Seymour Residents Voice Concerns About Paving Problem



    Seymour Residents Voice Concerns About Paving Problem

    Neighbors say paving problems are still causing a mess on their streets in Seymour.

    Now the first selectman is taking the heat for what happened.

    The town says it's still debating whether to continue sealing these roads or find the money to repave them. Whatever officials decide, residents are still looking for answers.

    "The gravel just goes everywhere. The dust in the air actually is a big problem," said Rose Carey.

    The dust bothers Carey's 9-year-old daughter, who has asthma.

    "We're looking for answers," Carey said.

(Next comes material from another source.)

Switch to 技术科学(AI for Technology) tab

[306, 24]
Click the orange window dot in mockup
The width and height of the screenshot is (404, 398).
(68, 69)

    Carey showed us the tar and gravel filled roads on the corner of Halsey Street and Colony Road, where the bus picks her daughter up every day.

    "She's always had asthma," Carey added. "She was advised to limit the dust that you breathe in certain chemicals of course and as explained in the meeting we also don't know what that is."

    It's one of many questions a packed house of Seymour residents had for town officials Thursday night.

    "It's frustrating as people are maintaining their yards, their lawns their flower gardens there's lots of repair work we have to do individually," said James Simpson of Seymour.

    According to the town it's all the result of a paving job that started in the fall. A contractor was chip sealing but the oil used for the project didn't set. Contractors laid out stone dust to absorb the oil but that's only a short term fix.

    "I apologize we don't have all those answers yet but until we take that stone dust off and give the town engineers an opportunity to review that it would simply be a guess," said First Selectman W. Kurt Miller, who took the blame for the problems. He says they're going to continue to reevaluate the problems.

    "Every time a truck or a car or a bus goes down my street there's huge clouds of dust that come up," said Peter Rzasa of Seymour, who still wants to know if the stone dust that was already put down is toxic.

    "What are the hazardous components and what are the effects on our health?" Rzasa added.

    The town is determining whether the contractor should be held liable. Then they can figure out what they can do to solve these paving problems.